The Department of Linguistics determines whether a graduating senior should be recommended for highest honors, high honors, or honors based on the following distribution of points:

  • Honors thesis evaluation: 50%
  • Courses counted toward Linguistics concentration: 50%

Other courses are not taken into consideration.

Students should bear in mind that the departmental recommendation to the Faculty of Arts and Sciences (FAS) is not the same as the degree awarded by the FAS. A few days before Commencement, the FAS convenes to determine whether each honors candidate will graduate Summa cum laude, Magna cum laude, or Cum laude. The distinction between departmental honors (“highest honors”, etc.) and college honors (“Summa cum laude”, etc.) is an important one, because some of the candidates who have been recommended for “highest honors” by their departments may not be awarded Summa cum laude, for reasons described below. Therefore, notification by the Director of Graduate Studies that one has received “highest honors” from the department should not be taken to imply that one will graduate Summa cum laude.
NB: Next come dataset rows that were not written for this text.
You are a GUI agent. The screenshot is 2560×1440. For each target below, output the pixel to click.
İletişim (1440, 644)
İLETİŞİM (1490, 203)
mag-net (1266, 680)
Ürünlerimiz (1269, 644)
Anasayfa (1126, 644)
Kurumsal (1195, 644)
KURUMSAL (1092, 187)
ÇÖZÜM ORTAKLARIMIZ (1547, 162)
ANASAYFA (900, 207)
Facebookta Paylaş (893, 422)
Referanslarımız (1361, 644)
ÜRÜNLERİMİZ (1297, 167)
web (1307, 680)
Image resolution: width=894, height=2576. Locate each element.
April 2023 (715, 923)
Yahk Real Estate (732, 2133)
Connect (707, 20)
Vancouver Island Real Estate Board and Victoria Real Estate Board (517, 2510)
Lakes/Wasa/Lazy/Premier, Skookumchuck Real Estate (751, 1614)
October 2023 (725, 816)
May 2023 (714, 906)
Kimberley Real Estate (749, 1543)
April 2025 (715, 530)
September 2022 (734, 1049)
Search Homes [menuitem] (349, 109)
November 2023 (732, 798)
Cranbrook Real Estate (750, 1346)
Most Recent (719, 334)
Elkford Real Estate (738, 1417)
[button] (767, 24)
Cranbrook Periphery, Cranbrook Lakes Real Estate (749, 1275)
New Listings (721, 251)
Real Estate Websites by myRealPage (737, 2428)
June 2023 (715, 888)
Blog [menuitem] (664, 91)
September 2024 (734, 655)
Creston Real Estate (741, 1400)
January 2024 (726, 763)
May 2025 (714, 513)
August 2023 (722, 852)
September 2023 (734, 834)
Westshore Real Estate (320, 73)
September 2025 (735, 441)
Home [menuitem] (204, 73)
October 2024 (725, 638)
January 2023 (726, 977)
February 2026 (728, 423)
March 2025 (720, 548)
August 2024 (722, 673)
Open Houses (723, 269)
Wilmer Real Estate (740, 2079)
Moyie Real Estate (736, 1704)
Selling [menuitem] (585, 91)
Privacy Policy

Generally speaking, a student who has received a departmental recommendation of highest honors, and whose GPA for all courses counted towards the A.B. degree is 3.33 (14 in the old scale) or above, has a good chance of being awarded Summa Cum Laude. The cutoff GPA varies from year to year, however. Some students with a very high GPA may fail to be awarded a Summa because their course work lacks sufficient breadth and depth, while others with a lower GPA may be awarded a Summa if the breadth and depth of their course work is sufficiently impressive. (Requirements for Summa degrees are described in more detail in other college publications.)

A student who has received a departmental highest honors recommendation, who has failed to be voted for a Summa, graduates “Magna cum laude with highest honors in Linguistics."

Note again that the departmental recommendation for highest honors does not automatically translate to graduation with a Summa cum laude. The final decision on the latter degree rests with the Faculty of Arts and Sciences.